Exercise ▸
Below are records with pictures in them. Output exactly the lines from the one with "This screenshot has height=481, width=629." through the one with "360x402 pixels.", both included, and leave every picture out; give only those lines.
┌──
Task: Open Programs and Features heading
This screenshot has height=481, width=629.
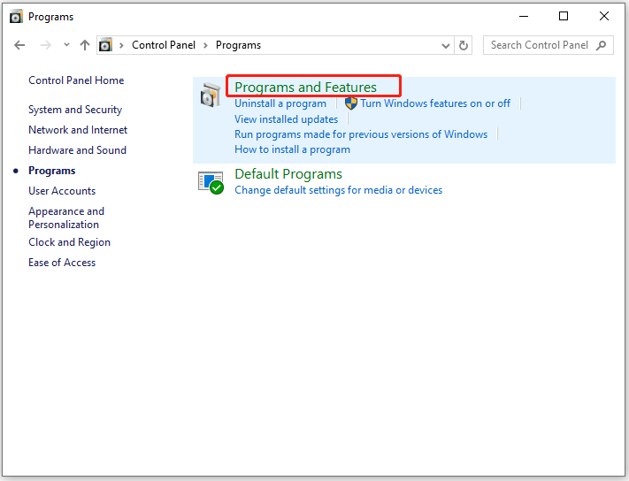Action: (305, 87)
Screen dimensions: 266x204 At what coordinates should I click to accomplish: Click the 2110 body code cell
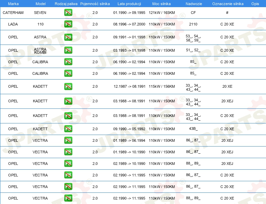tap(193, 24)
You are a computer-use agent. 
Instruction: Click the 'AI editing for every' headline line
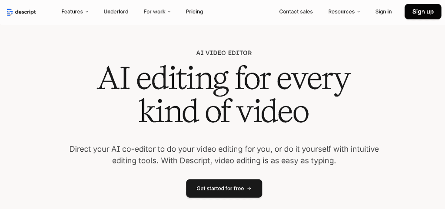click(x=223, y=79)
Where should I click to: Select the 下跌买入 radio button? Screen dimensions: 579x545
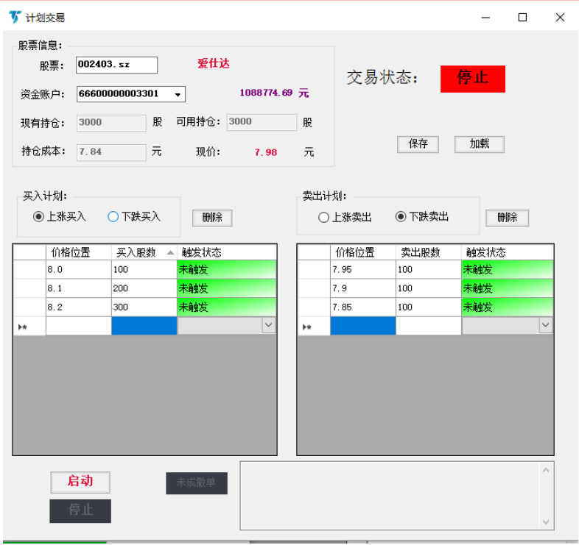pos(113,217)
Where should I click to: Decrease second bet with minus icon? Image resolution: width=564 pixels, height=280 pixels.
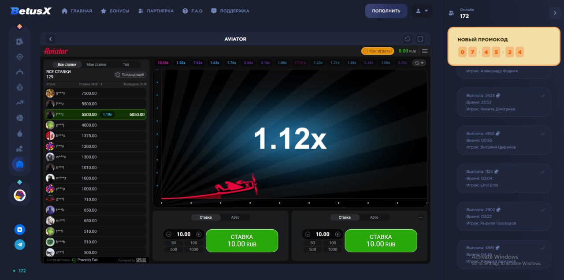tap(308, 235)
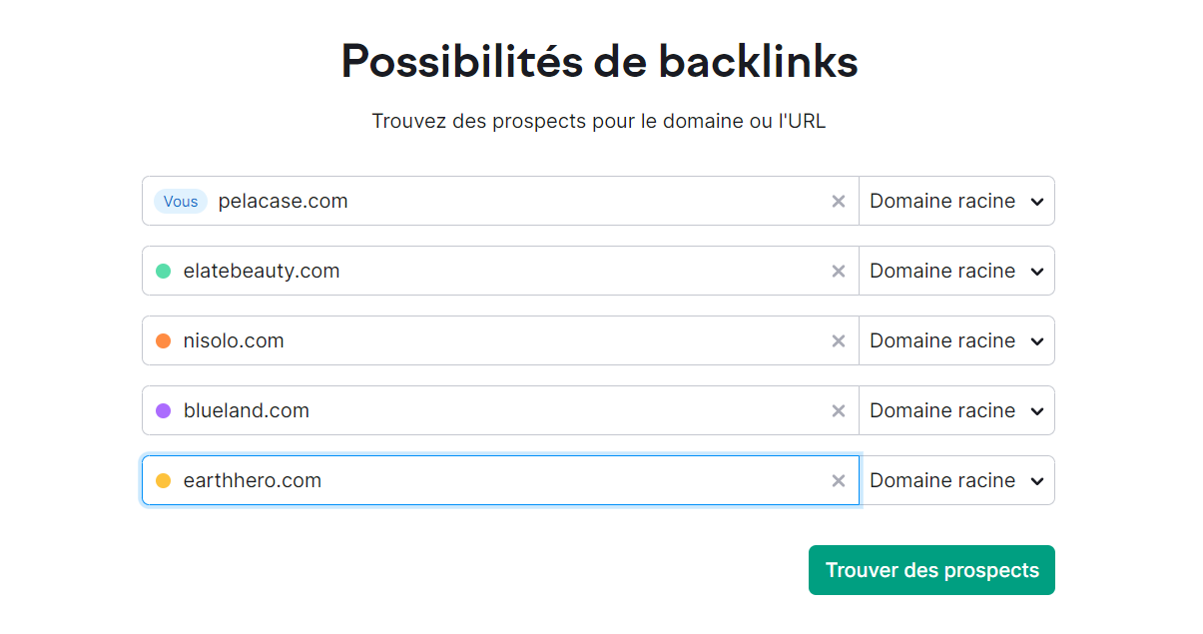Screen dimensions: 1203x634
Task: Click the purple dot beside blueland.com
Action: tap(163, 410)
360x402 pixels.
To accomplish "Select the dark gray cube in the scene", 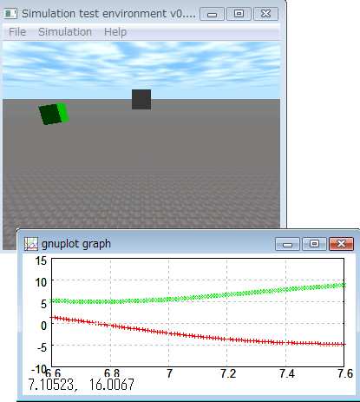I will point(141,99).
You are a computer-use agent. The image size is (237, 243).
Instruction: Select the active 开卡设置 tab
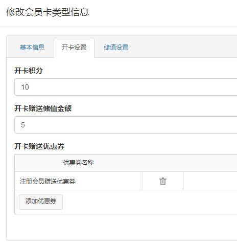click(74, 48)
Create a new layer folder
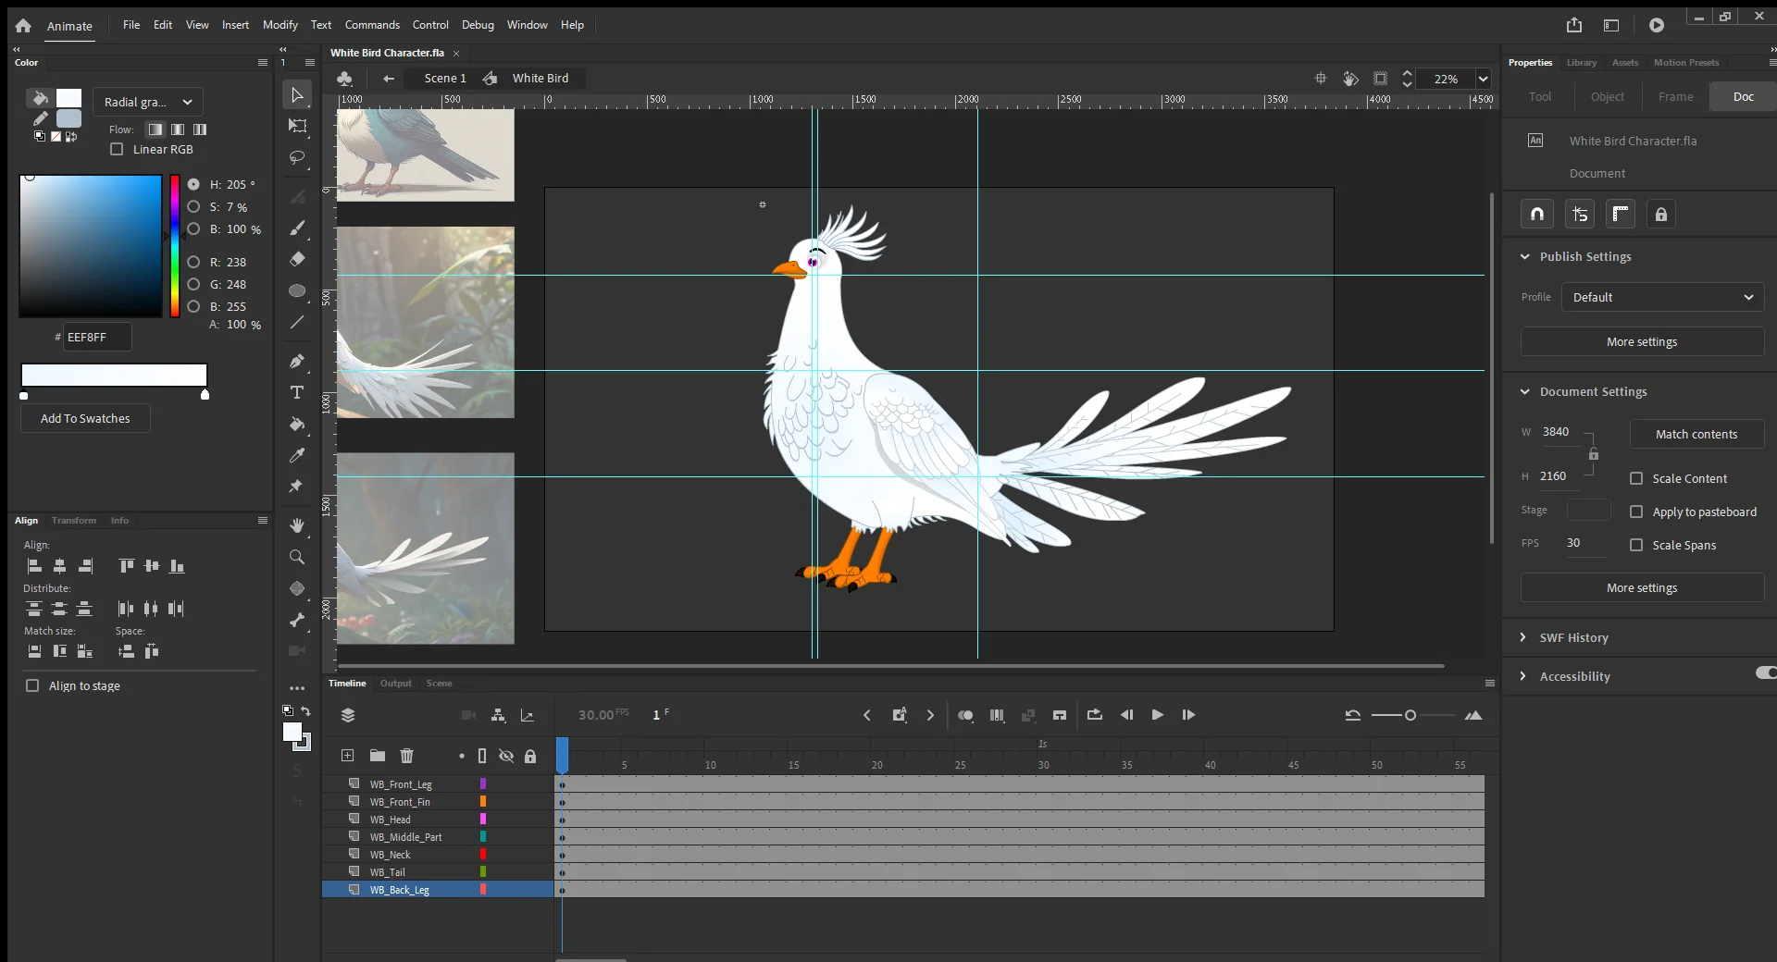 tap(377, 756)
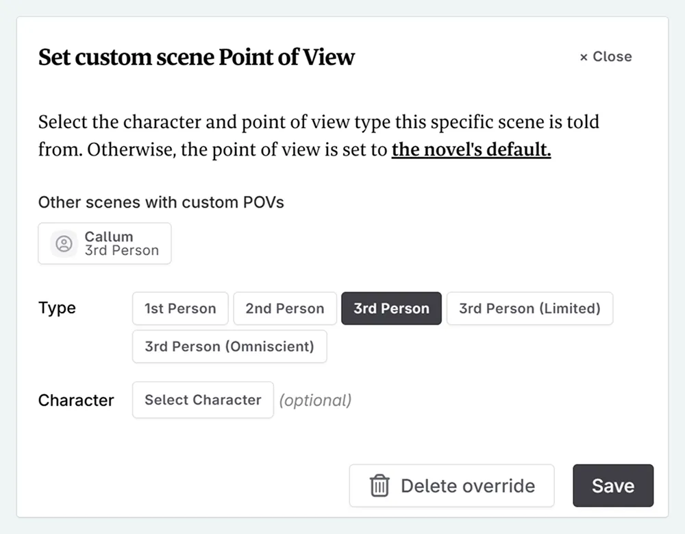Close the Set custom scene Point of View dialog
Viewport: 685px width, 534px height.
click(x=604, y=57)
└──
Result ▸
This screenshot has height=481, width=629.
Action: (305, 87)
Screen dimensions: 266x204 At what coordinates should I click to accomplish: Click the 2110 body code cell
tap(193, 24)
You are a computer-use agent. 
Instruction: Click the 'AI editing for every' headline line
click(x=223, y=79)
Where should I click to: Select the 下跌买入 radio button? Screen dimensions: 579x545
pos(113,217)
Where should I click to: Decrease second bet with minus icon? Image resolution: width=564 pixels, height=280 pixels.
tap(308, 235)
Screen dimensions: 1203x634
Task: Click the purple dot beside blueland.com
Action: tap(163, 410)
360x402 pixels.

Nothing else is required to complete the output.